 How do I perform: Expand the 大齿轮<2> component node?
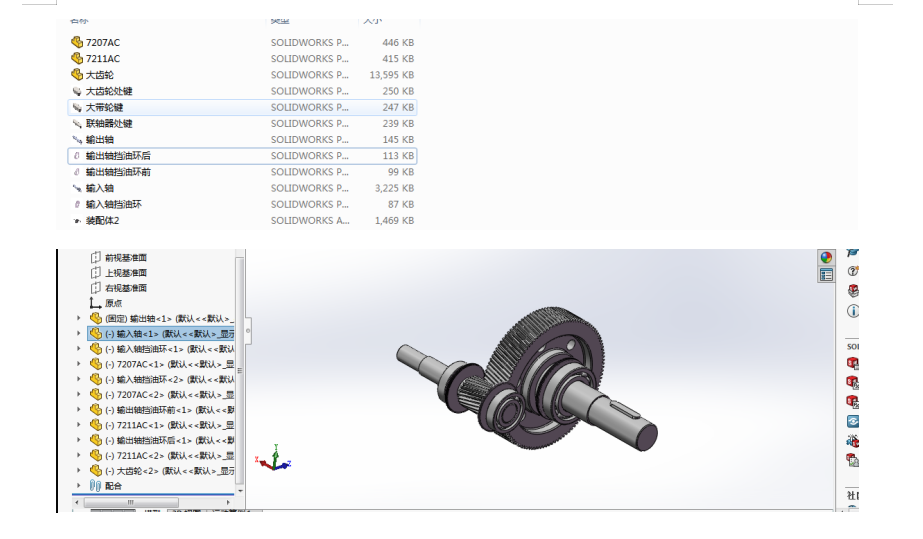point(80,471)
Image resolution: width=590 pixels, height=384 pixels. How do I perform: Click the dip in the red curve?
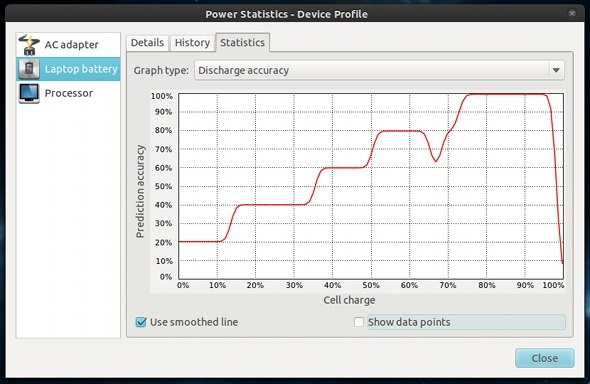click(x=436, y=161)
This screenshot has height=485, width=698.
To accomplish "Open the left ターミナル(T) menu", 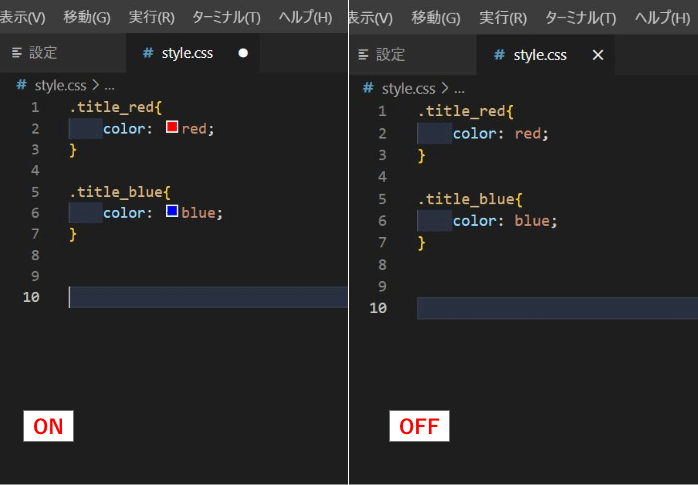I will tap(225, 18).
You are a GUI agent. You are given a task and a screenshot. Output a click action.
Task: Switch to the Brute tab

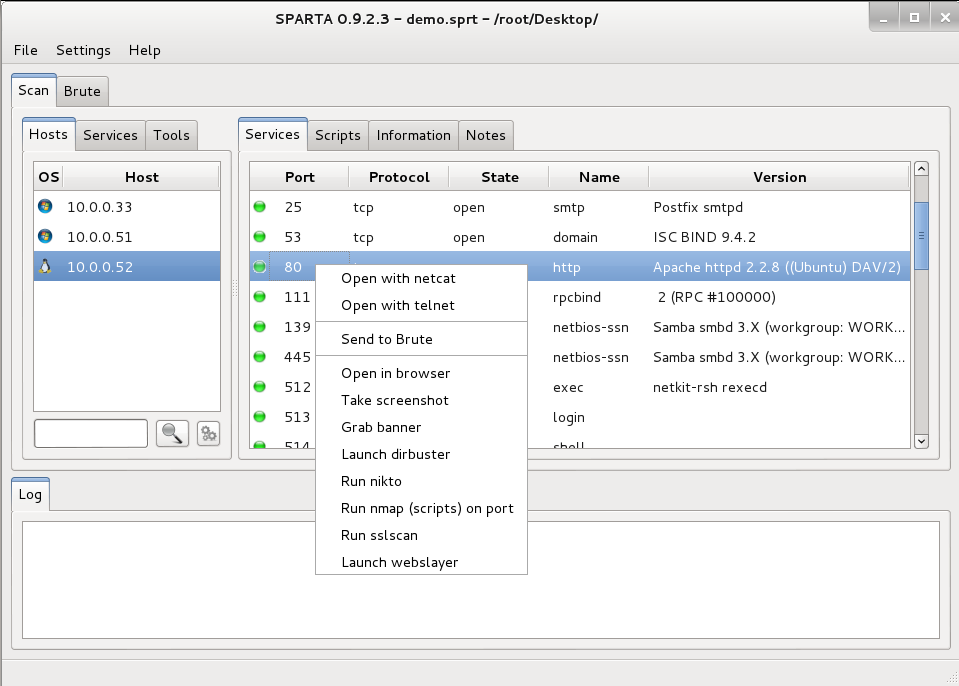click(81, 90)
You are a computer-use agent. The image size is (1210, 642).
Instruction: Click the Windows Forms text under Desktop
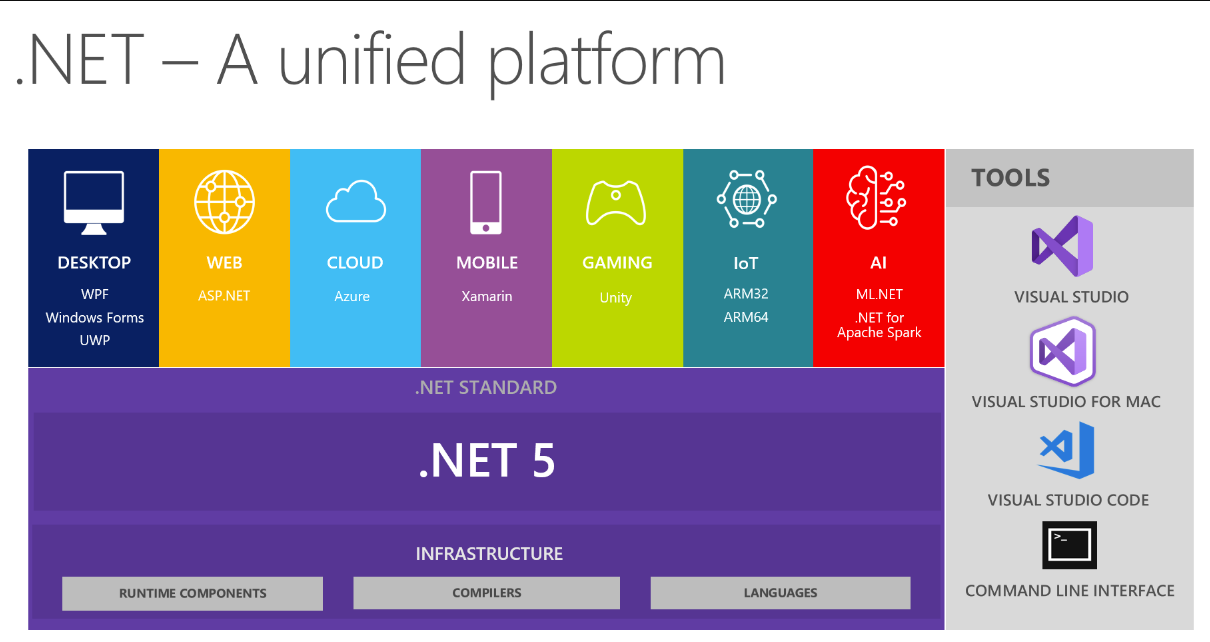tap(95, 317)
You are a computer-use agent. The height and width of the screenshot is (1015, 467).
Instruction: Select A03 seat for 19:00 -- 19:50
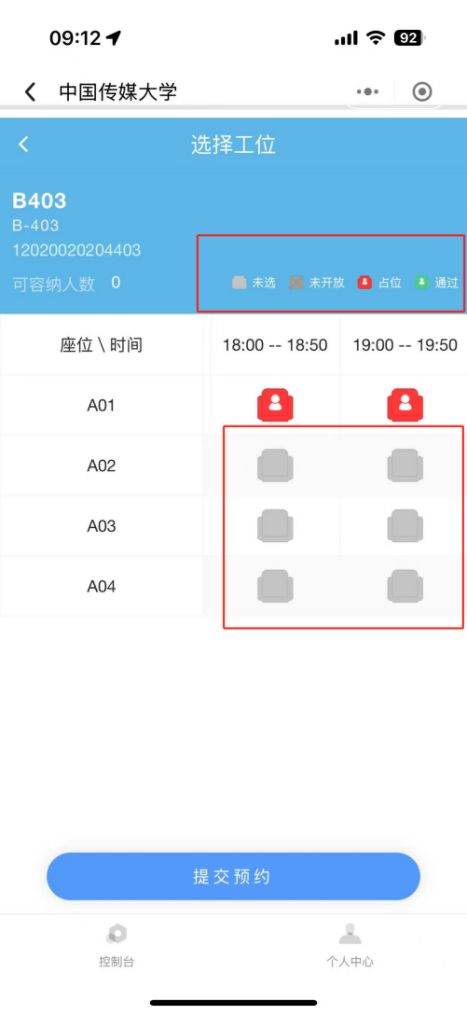[x=405, y=526]
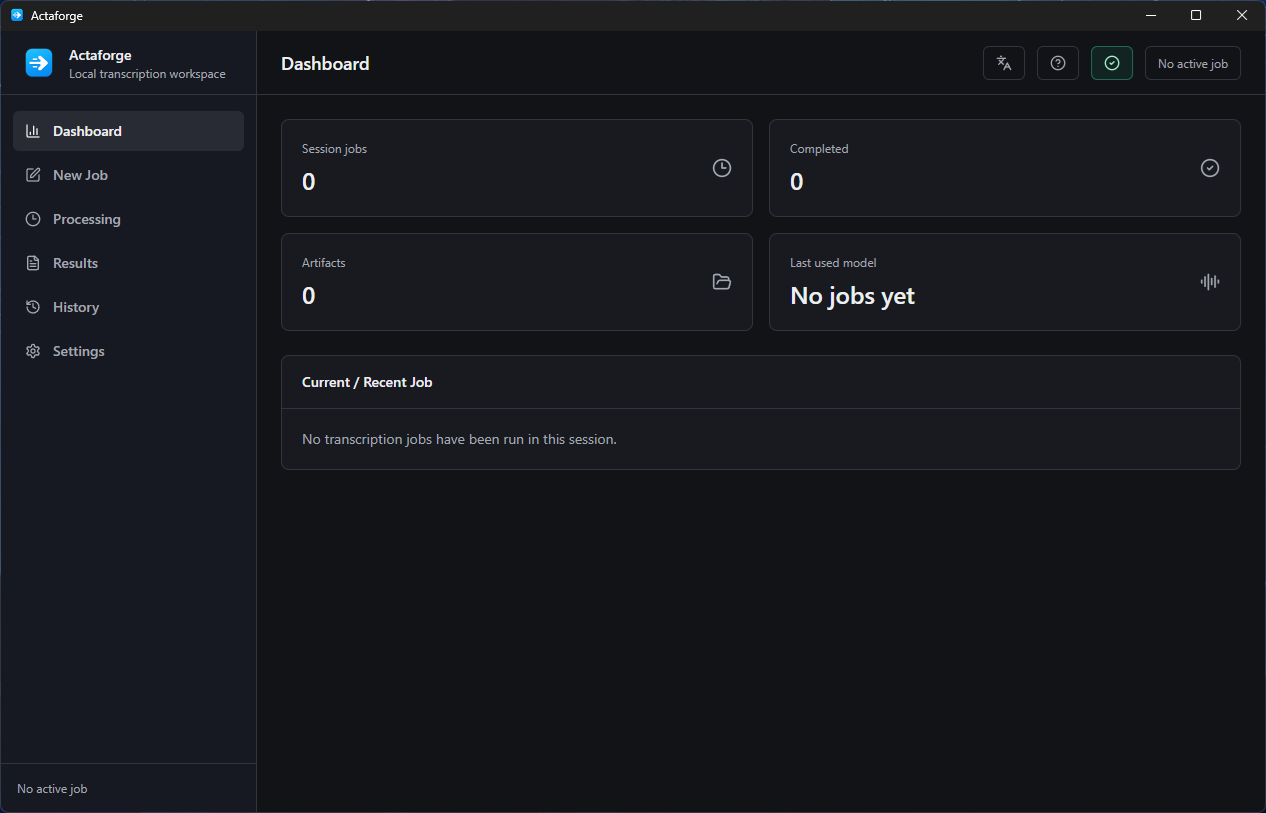
Task: Click the Session jobs stat card
Action: click(x=517, y=168)
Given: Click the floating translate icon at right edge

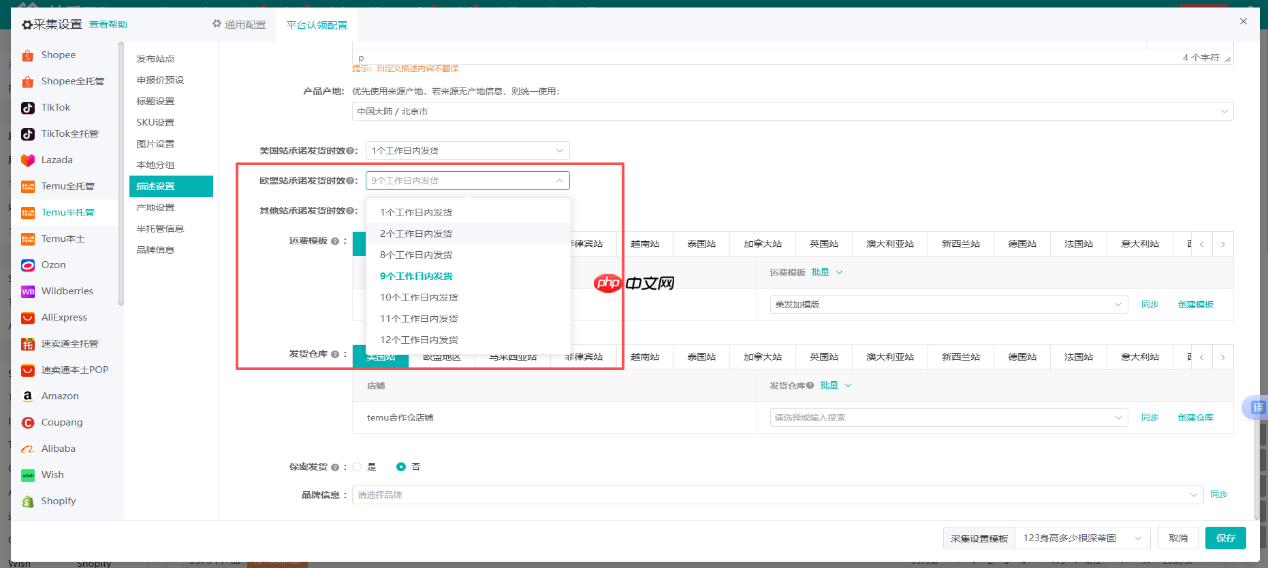Looking at the screenshot, I should click(x=1257, y=408).
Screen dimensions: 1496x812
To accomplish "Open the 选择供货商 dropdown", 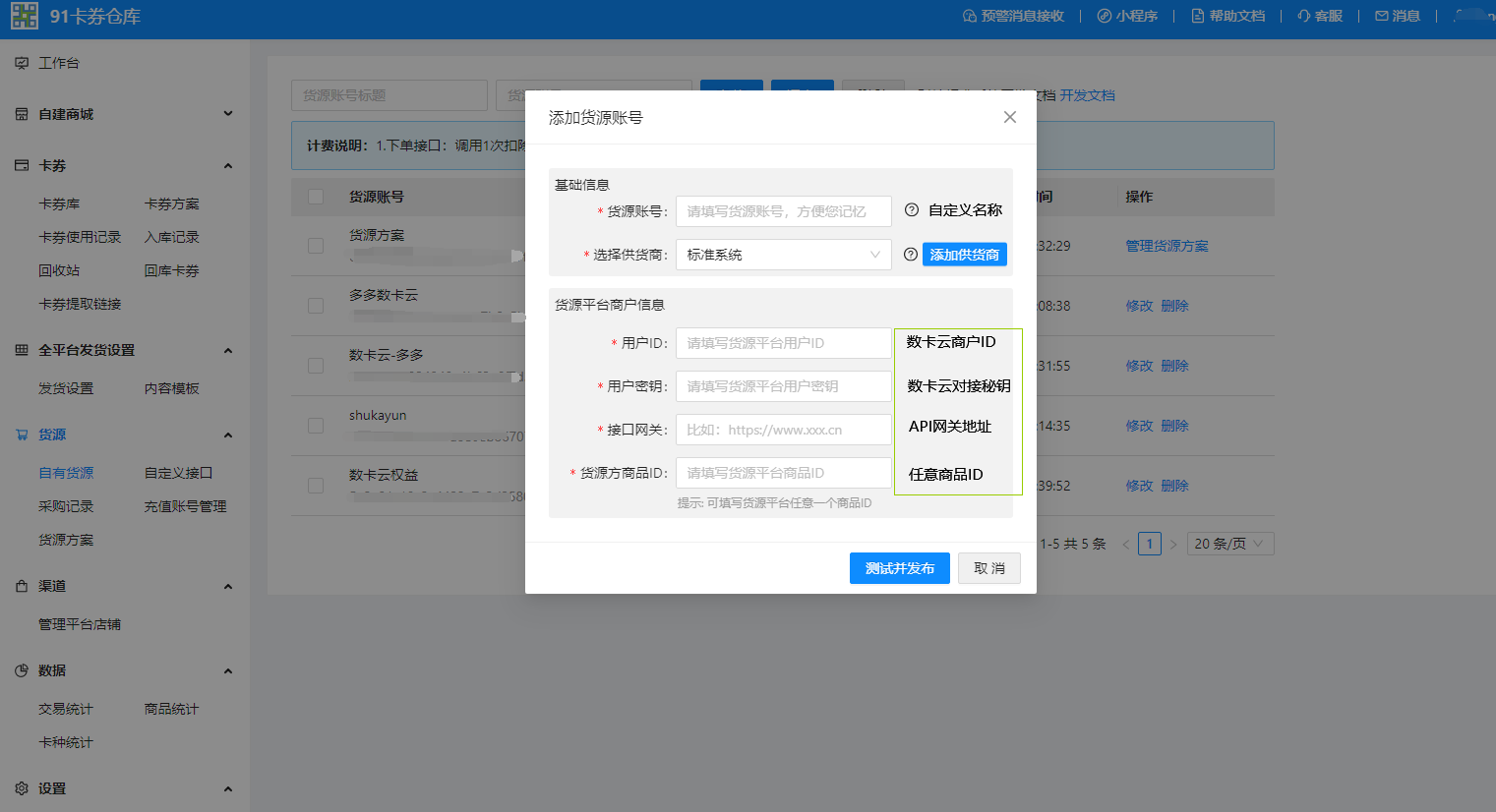I will click(783, 255).
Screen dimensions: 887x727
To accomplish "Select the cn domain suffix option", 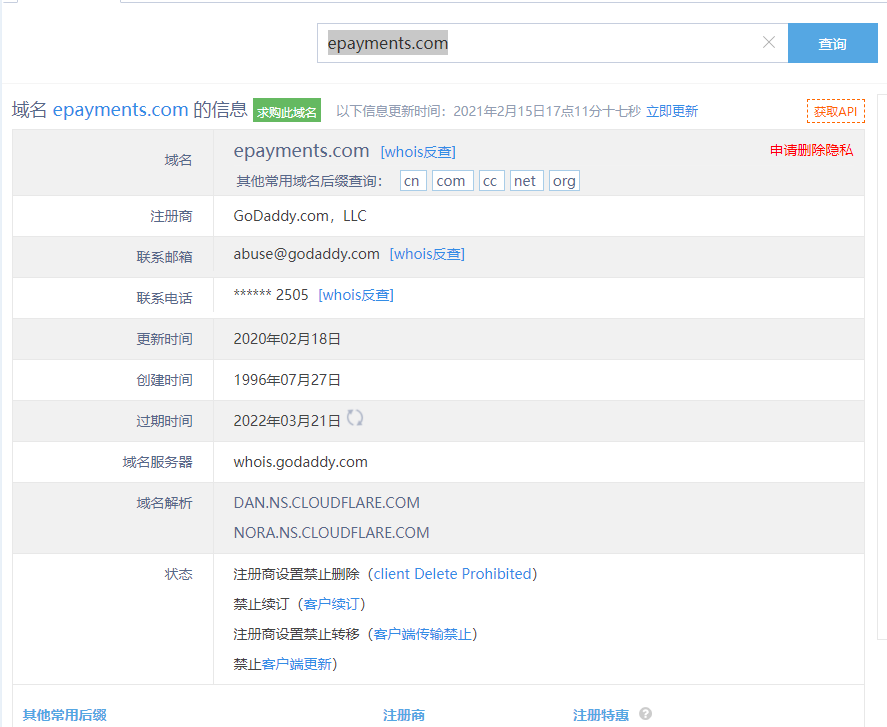I will (x=412, y=181).
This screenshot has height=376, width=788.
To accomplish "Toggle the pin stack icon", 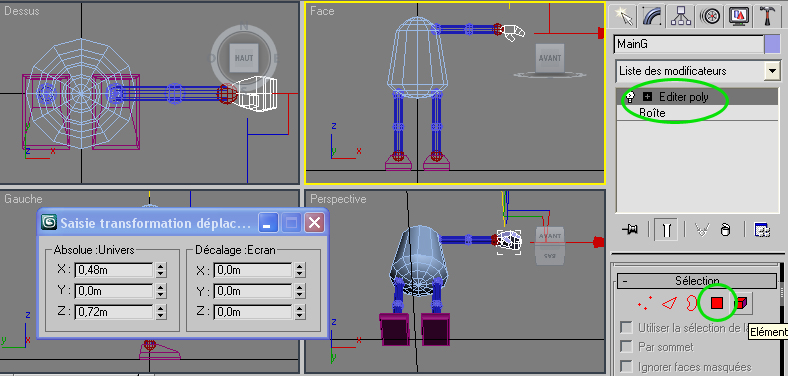I will [x=630, y=230].
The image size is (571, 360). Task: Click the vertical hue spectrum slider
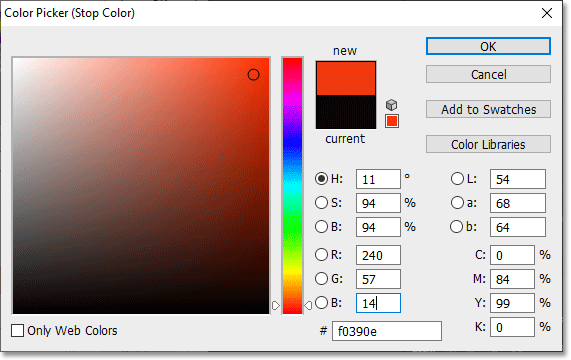(x=292, y=186)
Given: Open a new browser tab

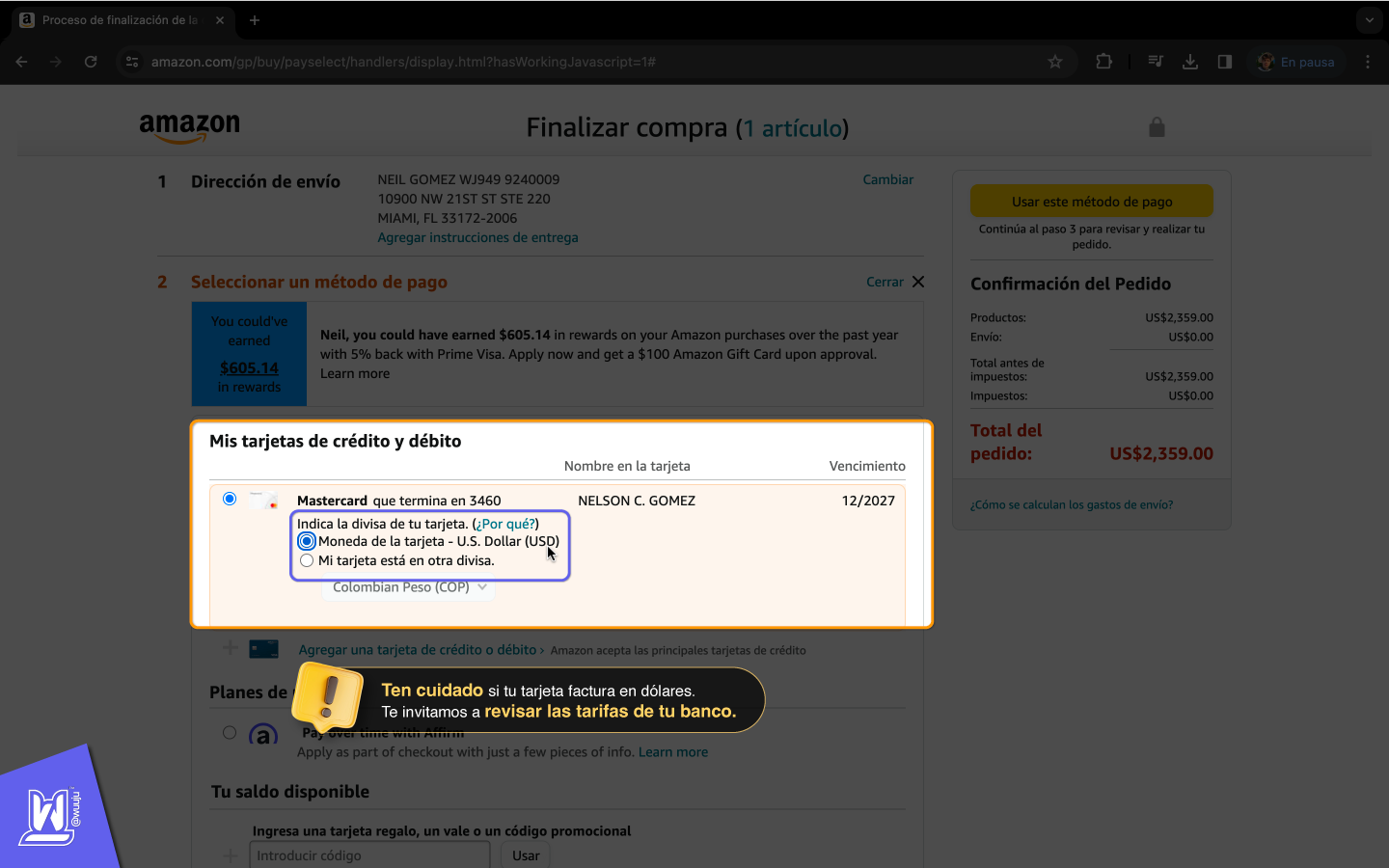Looking at the screenshot, I should pos(255,20).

════

### EXERCISE GOAL
Working from the entries above, return all lines that contain "agent".

### EXERCISE SOLUTION
You are a GUI agent. You are given a task and a screenshot. Output a click action.
You are a computer-use agent. The image size is (1210, 642).
You are a computer-use agent. The height and width of the screenshot is (1015, 467).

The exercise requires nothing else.